Source document =>
Researchers have created a theoretical model that may shed light on a brain science mystery

A research team based at Brown University has created a theoretical model that may shed light on a brain science mystery: What happens to cells when humans learn and remember?

Luk Chong Yeung, a neuroscience research associate, and her colleagues have come up with a concept that hinges on calcium control. Certain receptors, which act like gates, allow calcium to rush into brain cells that receive memory-making information. Once inside these cells, calcium sets off chemical reactions that change the connections between neurons, or synapses. That malleability, known as synaptic plasticity, is believed to be the fundamental basis of memory, learning and brain development.

The Brown team showed that the control of these receptors not only makes synapses stronger or weaker, but also stabilizes them - without interfering with the richness of the cellular response to signals sent from neighboring cells. Their model appears in the current online early edition of the Proceedings of the National Academy of Sciences.

"The beauty of the brain is that it is plastic and robust at the same time," Luk Chong said. "If the model is verified experimentally, we've solved an important piece of the puzzle of how these seemingly antagonistic properties can and, in fact must, coexist in the cell."

When Luk Chong helped create the model, she was a Brown graduate student pursing her doctoral degree in physics and working at the Institute for Brain and Neural Systems, a research laboratory run by Nobel Prize-winning physicist Leon Cooper.

Two years ago, institute scientists developed a model where N-methyl-D-aspartate receptors control the flow of calcium into signal-receiving neurons. They showed that the model unified several observations of synaptic plasticity and, after being tested in labs, it is seen as the standard model by many researchers in the field.

Records provided =>

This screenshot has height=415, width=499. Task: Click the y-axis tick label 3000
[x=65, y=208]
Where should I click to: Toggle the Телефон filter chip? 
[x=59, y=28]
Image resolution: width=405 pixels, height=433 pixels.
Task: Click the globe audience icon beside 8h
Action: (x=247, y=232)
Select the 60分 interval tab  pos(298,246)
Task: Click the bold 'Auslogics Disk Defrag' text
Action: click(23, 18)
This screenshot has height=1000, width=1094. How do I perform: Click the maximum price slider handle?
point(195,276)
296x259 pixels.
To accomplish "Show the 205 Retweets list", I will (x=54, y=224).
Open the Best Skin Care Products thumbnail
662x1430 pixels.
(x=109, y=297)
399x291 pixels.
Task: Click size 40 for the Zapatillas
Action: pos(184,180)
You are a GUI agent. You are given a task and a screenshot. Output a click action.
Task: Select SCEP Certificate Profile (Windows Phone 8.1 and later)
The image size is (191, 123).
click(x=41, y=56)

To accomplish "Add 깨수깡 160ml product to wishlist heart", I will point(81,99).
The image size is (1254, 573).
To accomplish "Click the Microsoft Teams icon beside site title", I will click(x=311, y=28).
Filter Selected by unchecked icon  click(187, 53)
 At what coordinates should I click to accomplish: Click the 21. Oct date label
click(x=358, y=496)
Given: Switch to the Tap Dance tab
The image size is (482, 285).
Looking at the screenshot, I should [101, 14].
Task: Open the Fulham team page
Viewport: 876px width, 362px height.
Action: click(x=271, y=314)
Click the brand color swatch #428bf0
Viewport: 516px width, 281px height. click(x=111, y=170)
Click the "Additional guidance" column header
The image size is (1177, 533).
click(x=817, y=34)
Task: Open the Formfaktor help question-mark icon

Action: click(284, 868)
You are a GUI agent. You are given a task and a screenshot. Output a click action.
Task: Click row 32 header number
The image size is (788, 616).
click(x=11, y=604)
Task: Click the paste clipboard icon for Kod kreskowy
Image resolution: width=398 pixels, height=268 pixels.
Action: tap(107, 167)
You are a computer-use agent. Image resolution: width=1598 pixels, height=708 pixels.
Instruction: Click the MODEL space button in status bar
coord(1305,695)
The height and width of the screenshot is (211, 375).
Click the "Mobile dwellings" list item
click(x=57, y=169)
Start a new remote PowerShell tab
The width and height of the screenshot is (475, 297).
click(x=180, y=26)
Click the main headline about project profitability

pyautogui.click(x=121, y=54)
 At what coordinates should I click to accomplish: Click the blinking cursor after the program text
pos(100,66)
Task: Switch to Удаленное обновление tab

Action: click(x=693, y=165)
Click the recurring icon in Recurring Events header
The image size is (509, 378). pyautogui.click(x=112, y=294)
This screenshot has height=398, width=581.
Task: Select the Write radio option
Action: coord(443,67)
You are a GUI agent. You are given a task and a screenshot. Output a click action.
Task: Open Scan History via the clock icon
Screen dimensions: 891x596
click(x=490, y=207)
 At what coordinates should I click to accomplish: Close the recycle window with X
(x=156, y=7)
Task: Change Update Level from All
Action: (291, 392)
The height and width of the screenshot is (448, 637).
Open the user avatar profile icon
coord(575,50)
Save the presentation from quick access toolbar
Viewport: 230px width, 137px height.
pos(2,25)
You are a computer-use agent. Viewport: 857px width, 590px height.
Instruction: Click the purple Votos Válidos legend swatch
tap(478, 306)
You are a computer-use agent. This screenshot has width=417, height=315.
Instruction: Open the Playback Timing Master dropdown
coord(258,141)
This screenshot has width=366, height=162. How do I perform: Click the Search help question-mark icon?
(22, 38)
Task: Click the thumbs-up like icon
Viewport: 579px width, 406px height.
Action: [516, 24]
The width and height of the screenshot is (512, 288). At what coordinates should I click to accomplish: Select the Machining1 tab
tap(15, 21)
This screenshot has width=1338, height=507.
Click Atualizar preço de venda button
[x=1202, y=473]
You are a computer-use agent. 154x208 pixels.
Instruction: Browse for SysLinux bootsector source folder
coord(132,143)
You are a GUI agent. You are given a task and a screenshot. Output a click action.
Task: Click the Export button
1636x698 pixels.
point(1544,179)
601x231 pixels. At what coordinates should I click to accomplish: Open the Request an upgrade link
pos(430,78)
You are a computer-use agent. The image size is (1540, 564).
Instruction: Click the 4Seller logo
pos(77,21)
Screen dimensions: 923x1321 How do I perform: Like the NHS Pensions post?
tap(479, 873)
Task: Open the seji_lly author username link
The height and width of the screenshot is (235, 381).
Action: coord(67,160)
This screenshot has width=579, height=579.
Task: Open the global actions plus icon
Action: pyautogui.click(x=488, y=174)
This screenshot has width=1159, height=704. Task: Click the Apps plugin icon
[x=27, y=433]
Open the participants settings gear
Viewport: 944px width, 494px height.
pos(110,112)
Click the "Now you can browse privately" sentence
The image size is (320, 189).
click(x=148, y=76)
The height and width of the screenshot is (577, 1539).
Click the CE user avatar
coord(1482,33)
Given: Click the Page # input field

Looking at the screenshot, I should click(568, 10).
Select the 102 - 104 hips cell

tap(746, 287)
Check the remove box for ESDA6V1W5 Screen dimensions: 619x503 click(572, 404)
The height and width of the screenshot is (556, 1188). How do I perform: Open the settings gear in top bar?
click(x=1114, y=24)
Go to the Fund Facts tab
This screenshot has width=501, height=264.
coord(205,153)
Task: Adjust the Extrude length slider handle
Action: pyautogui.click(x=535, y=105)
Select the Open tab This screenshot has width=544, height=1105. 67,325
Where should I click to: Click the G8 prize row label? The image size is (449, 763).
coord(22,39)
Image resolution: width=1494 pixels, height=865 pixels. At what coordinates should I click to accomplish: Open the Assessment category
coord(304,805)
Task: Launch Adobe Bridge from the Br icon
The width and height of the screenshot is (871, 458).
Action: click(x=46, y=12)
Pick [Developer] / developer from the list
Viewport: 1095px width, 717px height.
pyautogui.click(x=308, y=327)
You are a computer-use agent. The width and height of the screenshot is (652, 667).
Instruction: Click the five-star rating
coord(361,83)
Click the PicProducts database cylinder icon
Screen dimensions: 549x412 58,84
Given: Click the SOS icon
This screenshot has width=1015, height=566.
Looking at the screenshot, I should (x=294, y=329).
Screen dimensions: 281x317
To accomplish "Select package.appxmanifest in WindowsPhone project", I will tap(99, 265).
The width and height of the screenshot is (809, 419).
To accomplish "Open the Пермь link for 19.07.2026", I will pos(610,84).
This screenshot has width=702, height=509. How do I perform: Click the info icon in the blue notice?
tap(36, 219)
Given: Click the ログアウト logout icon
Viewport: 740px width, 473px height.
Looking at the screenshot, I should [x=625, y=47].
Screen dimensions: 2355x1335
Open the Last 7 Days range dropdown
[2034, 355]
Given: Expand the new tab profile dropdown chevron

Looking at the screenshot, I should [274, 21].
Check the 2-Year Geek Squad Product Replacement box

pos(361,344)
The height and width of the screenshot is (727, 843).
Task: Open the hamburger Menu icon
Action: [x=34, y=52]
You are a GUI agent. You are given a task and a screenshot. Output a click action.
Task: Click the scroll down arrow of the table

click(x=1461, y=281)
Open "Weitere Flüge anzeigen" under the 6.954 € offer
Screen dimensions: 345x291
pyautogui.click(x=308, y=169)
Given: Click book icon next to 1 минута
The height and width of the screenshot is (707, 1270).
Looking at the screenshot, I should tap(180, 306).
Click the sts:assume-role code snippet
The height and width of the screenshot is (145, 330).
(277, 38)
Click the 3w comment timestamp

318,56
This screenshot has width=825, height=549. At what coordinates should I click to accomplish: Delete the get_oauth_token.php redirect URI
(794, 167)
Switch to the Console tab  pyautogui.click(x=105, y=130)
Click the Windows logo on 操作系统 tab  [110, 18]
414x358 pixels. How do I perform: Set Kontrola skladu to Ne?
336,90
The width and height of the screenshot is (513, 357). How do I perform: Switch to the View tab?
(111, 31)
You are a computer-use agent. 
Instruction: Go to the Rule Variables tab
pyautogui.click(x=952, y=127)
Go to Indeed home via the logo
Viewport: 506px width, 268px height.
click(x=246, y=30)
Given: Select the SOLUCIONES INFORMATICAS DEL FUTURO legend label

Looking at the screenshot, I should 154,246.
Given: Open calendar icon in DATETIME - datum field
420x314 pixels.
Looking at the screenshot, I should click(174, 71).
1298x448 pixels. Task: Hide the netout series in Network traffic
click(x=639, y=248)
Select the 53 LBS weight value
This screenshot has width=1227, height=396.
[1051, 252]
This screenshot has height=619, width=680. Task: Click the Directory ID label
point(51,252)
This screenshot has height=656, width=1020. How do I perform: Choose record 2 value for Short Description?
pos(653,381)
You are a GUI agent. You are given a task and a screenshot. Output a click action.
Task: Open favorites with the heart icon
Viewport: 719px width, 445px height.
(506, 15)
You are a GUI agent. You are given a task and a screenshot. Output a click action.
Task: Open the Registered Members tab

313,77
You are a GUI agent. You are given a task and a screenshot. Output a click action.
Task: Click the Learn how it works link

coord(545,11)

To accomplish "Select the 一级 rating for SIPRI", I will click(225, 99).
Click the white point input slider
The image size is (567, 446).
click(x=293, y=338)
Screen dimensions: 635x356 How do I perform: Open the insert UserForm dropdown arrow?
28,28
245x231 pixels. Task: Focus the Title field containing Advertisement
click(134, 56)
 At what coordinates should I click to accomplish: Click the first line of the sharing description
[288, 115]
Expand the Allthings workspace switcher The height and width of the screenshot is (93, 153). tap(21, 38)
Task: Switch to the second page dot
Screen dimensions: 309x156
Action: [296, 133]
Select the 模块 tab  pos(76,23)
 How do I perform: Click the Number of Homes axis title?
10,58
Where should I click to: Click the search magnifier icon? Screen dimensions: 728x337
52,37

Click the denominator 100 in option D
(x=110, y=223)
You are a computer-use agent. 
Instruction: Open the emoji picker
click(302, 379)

Work order 1 => Rewrite the passage of the synaptic plasticity article starting at "When Luk Chong" and ending at "in the field.", replacing "model" with "framework".
Work order 2 => According to the synaptic plasticity article, who runs the Institute for Brain and Neural Systems?
Work order 3 => Continue the synaptic plasticity article from the point where it stops.

Your response 1 =>
When Luk Chong helped create the framework, she was a Brown graduate student pursing her doctoral degree in physics and working at the Institute for Brain and Neural Systems, a research laboratory run by Nobel Prize-winning physicist Leon Cooper.

Two years ago, institute scientists developed a framework where N-methyl-D-aspartate receptors control the flow of calcium into signal-receiving neurons. They showed that the framework unified several observations of synaptic plasticity and, after being tested in labs, it is seen as the standard framework by many researchers in the field.

Your response 2 => Nobel Prize-winning physicist Leon Cooper runs it.

Your response 3 =>
But the model had a flaw. Although it explained how synapses get stronger or weaker, it didn't account for how synapses stabilize. Without homeostasis, synapses could grow indefinitely - an impossible scenario. So Luk Chong and her colleagues began working on a new version.

They based their model on experimental data as well as mathematical equations. Then Luk Chong applied the model to a simulated brain cell receiving signals from competing synapses. She found that the theory held up: Regulating the flow of calcium into cells allows not only for rapid synaptic changes that capture the transient features of the signal, but also slows homeostatic control that returns the cell to a steady state.

"The key feature of the model is that, unlike many neural learning theories, it is built on real quantities that can be measured in the lab," Luk Chong said. "But the basic principles are universal enough to be applied to any stable plasticity model."

The research team included Cooper, a professor of physics and neuroscience at Brown; Harel Shouval, an assistant professor of neurobiology and anatomy at the University of Texas Medical School at Houston; and Brian Blais, a professor of physics at Bryant College.